17" LCD Part V: Four Panels Compared

Problem No. 1: How To Display Color 250

The simplest answer lies in making a pixel display the colors 248 and 252 alternately. If the panel is fast, your eye will only detect one color, the intermediate one between the two, i.e. 250. The right color displays in two movements.

The second, more accurate, method consists in working on four, rather than a single pixel. In this case, two of them display the color 248, two others the display a 252. The right color appears in one movement.

Problem No. 2: How To Display Color 249

In method 1, 248 is displayed twice, and 252 once. So it takes three movements this time to display a 249.

In method 2, an initial pixel displays 252, and the three others 248. The right color is displayed in only one movement.

What this means is that even if the first method is slower, at least it only involves a single pixel. The risk with the second, by using four pixels to only draw one, is that details of the image will be lost.

We haven't been let into the manufacturers' confidence and no doubt they have other methods that are less simplistic than those we have explained here, which may consist, for instance, of not always using the same pixel to display a color:

They may also decide to use not just four, but even nine, 16 or even more pixels, etc. Depending on the method adopted, the right color will be displayed fairly fast, you may experience a tiny flash and, and when the images follow each other in quick succession as in a DVD or in a game, the images may be more or less grainy. So between a desire for better color and a desire for a quicker response time, it's had to find a machine that will make it possible to assess the quality of an LCD screen.

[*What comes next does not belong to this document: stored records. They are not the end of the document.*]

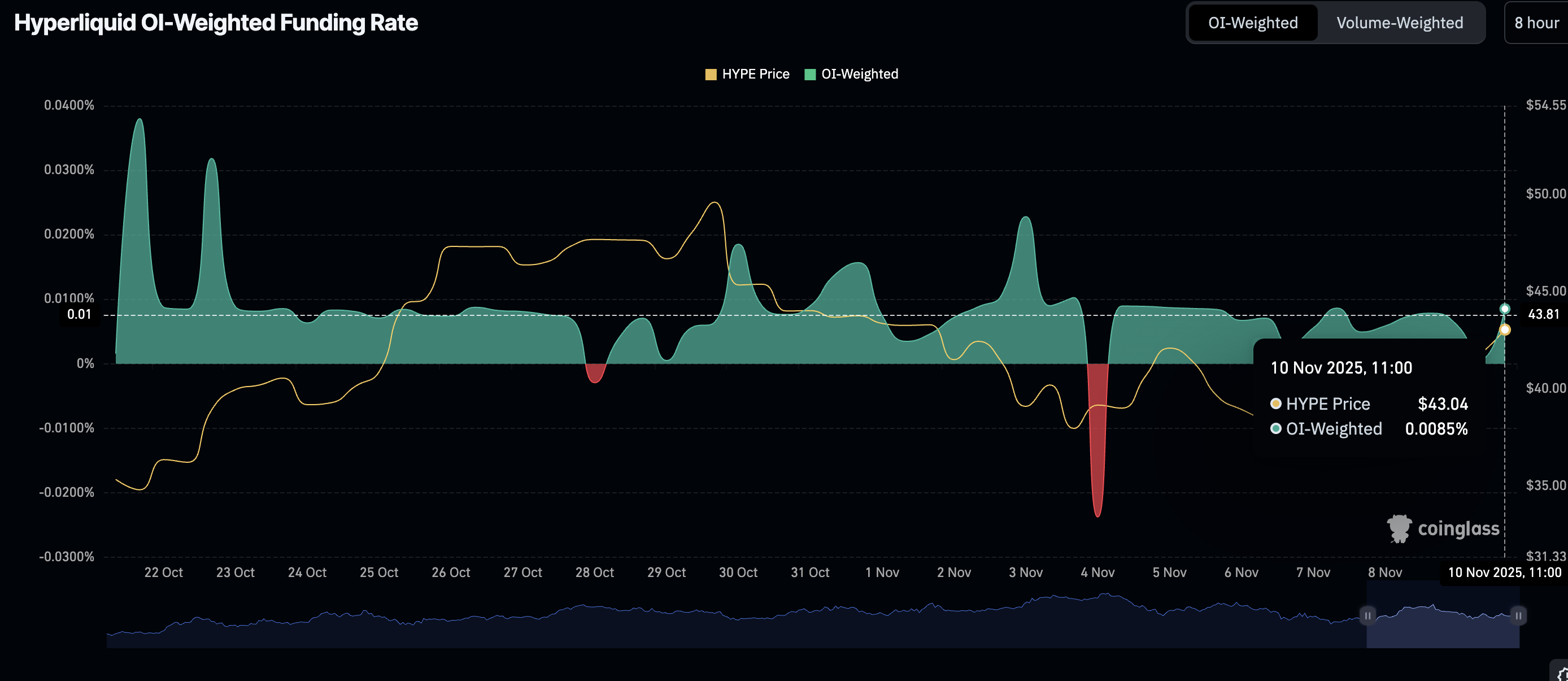Screen dimensions: 1568x681
Task: Click the 0.01 crosshair label on left axis
Action: tap(79, 314)
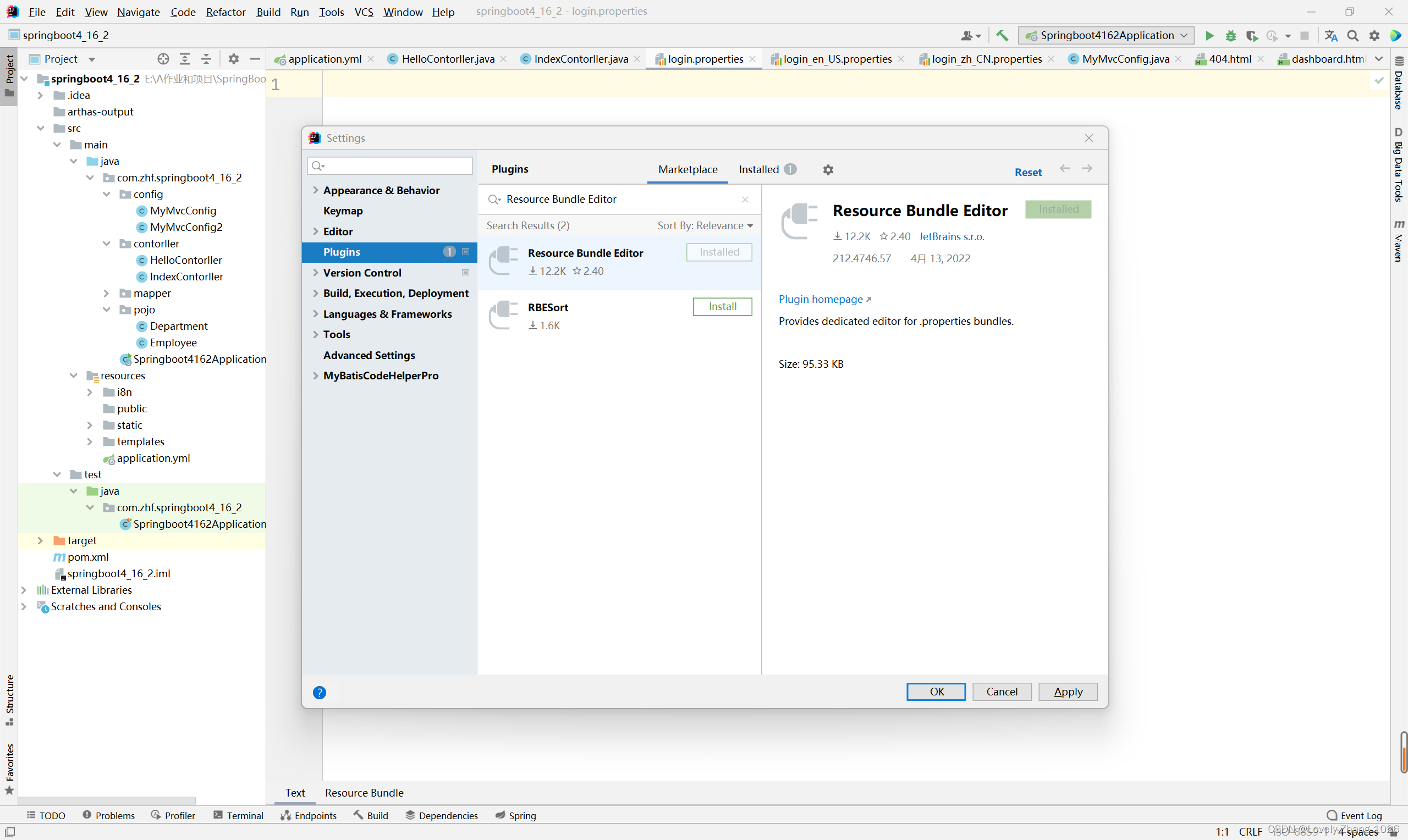Collapse the src folder in the project tree
Image resolution: width=1408 pixels, height=840 pixels.
(x=40, y=128)
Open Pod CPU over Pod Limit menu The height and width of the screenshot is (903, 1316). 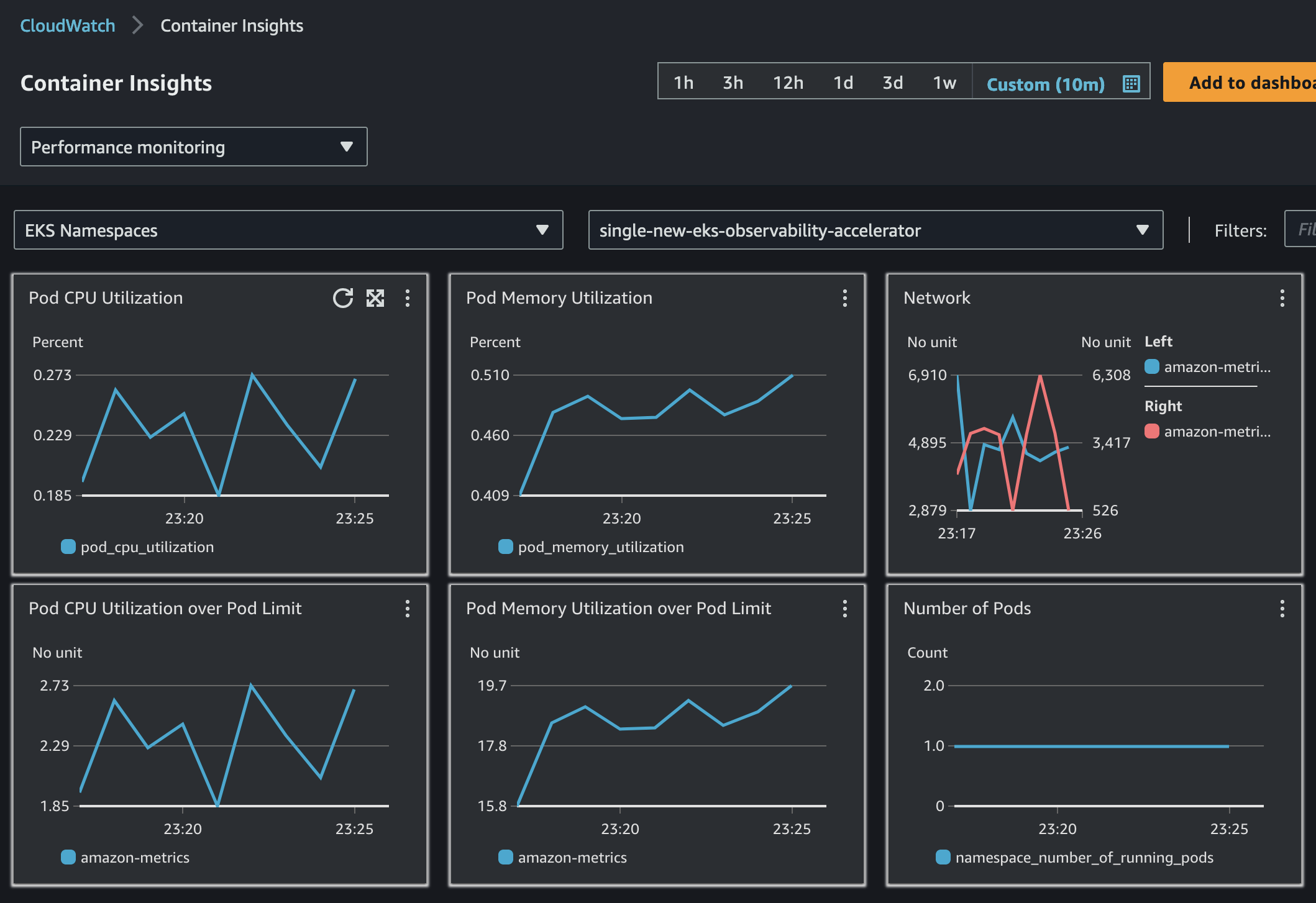click(x=408, y=609)
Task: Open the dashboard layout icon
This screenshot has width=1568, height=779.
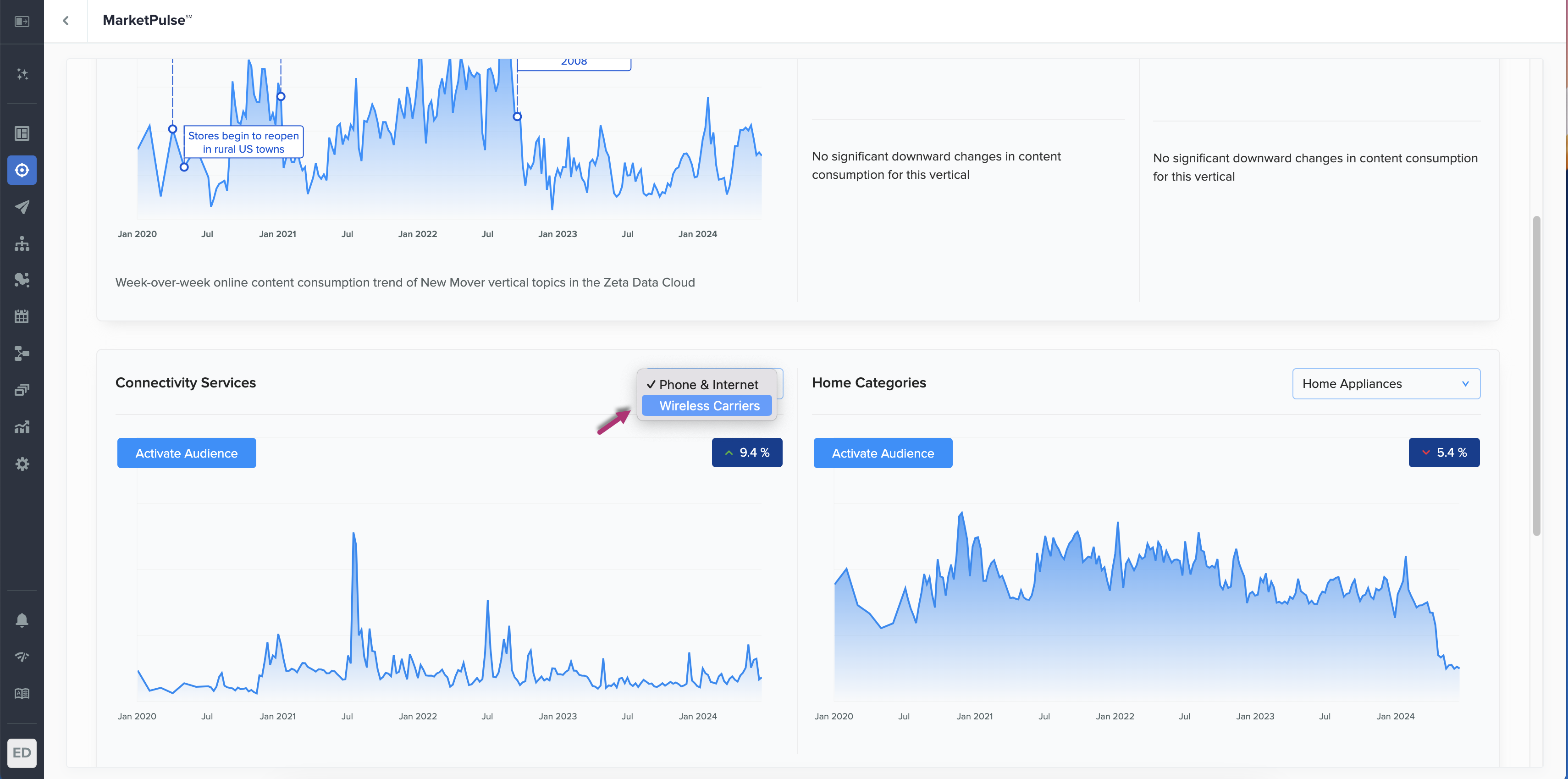Action: tap(22, 133)
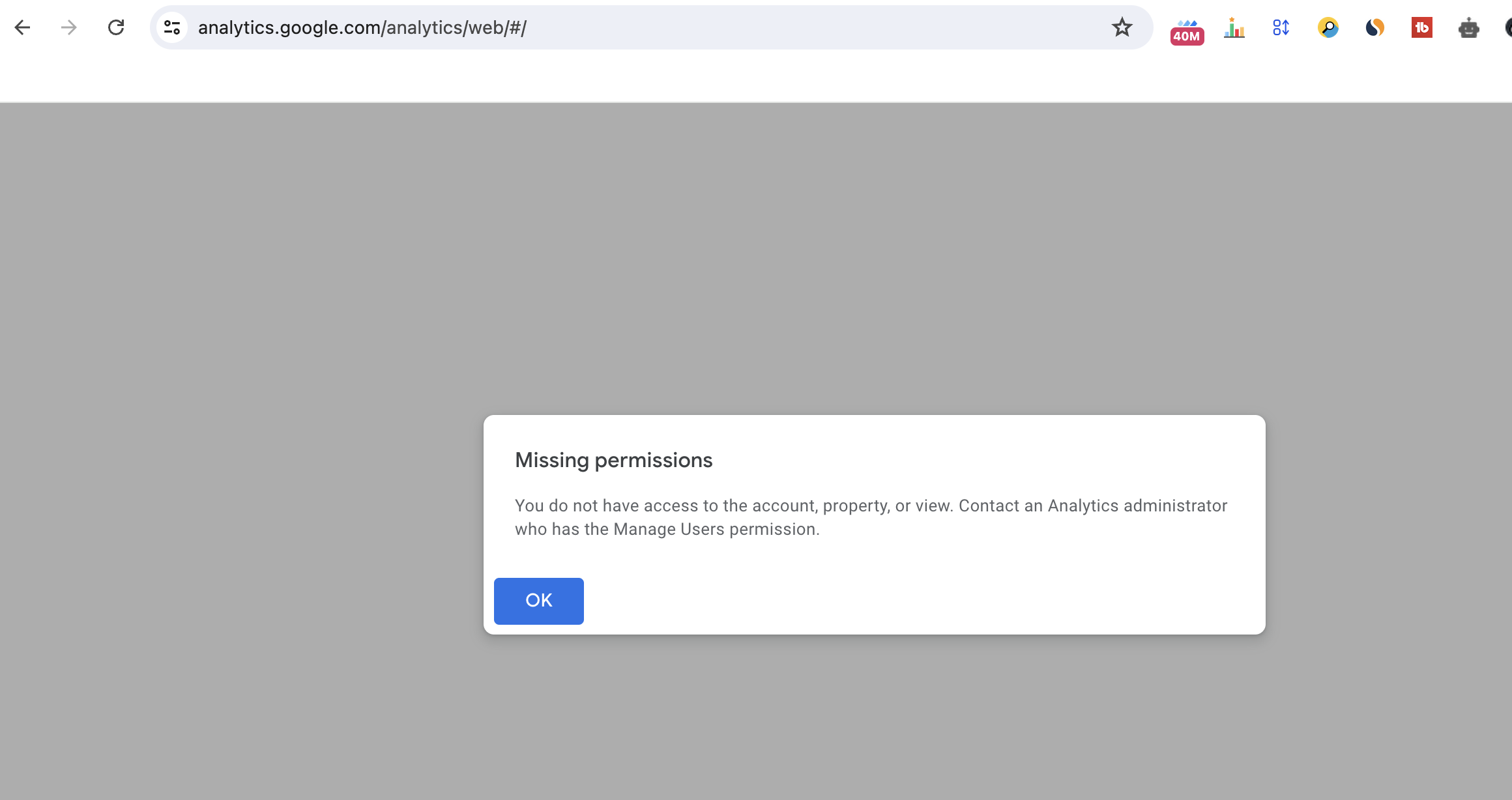
Task: Open the extension with the 40M badge
Action: (x=1187, y=30)
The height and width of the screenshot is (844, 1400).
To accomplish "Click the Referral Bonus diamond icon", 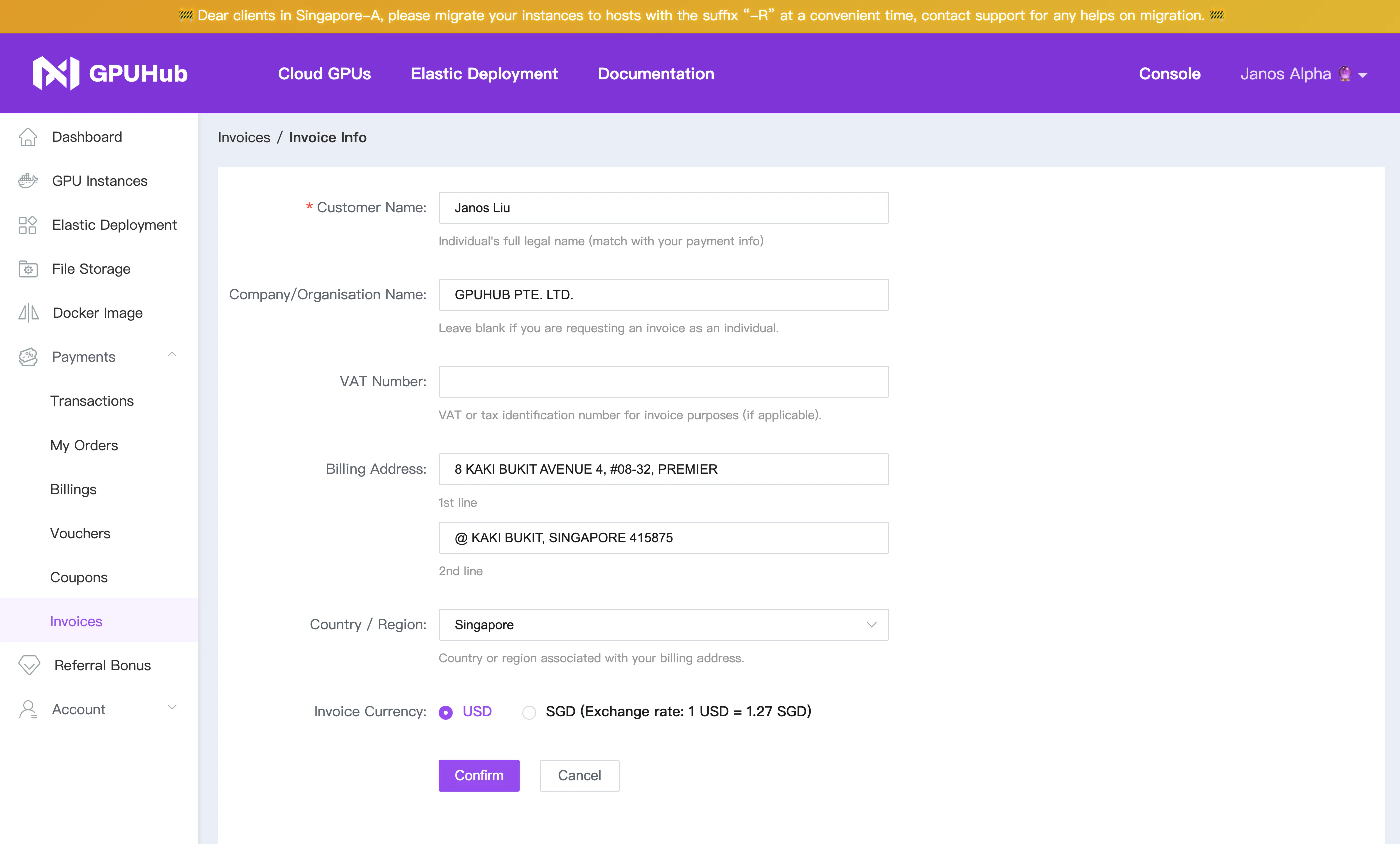I will click(x=29, y=665).
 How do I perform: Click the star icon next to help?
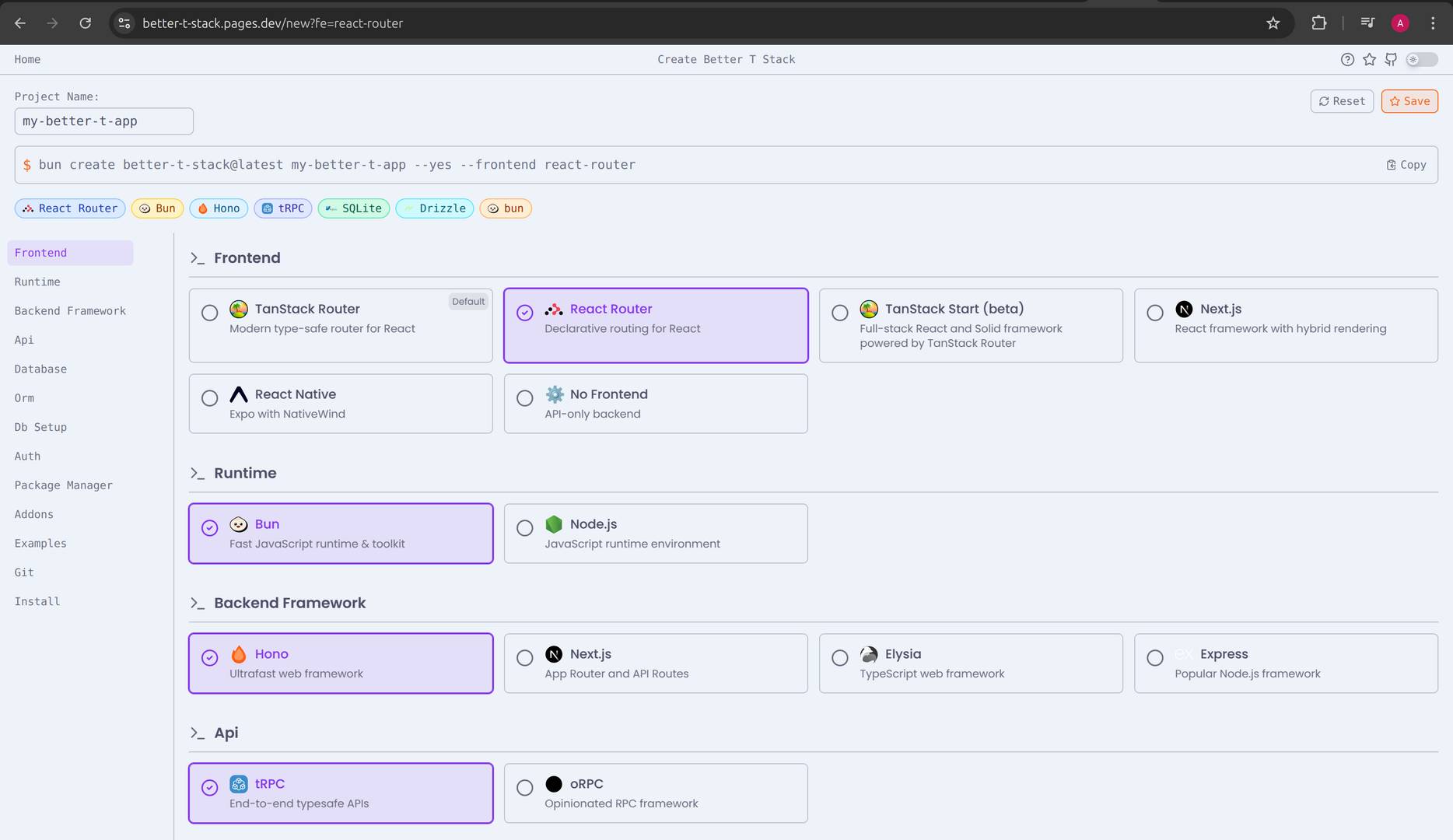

Problem No.3, Why 16.7 Million Colors On The One Hand As Against 16.2 On The Other?

Quite simply because in 6-bit color, the maximum achievable value is 111111. This value, converted to 8 bits produces 11111100. The following values, 11111101, 11111110, 11111111 are thus inaccessible whatever dithering method is adopted. With dithering, the 16-bits do not actually display all 256 colors, but only 253 per RGB component, making 253 x 253 x 253 = 16.19 million colors. This is then rounded up to 16.2 million. So that's how you can distinguish an 18-bit panel from a 24-bit one. Only the latter will claim to display 16.7 million colors.

Thanks are due to Blue Apple, whose reports are pretty scathing, but who are passionate about the subject; they make enthralling reading, and it was they who raised our consciousness about this subject.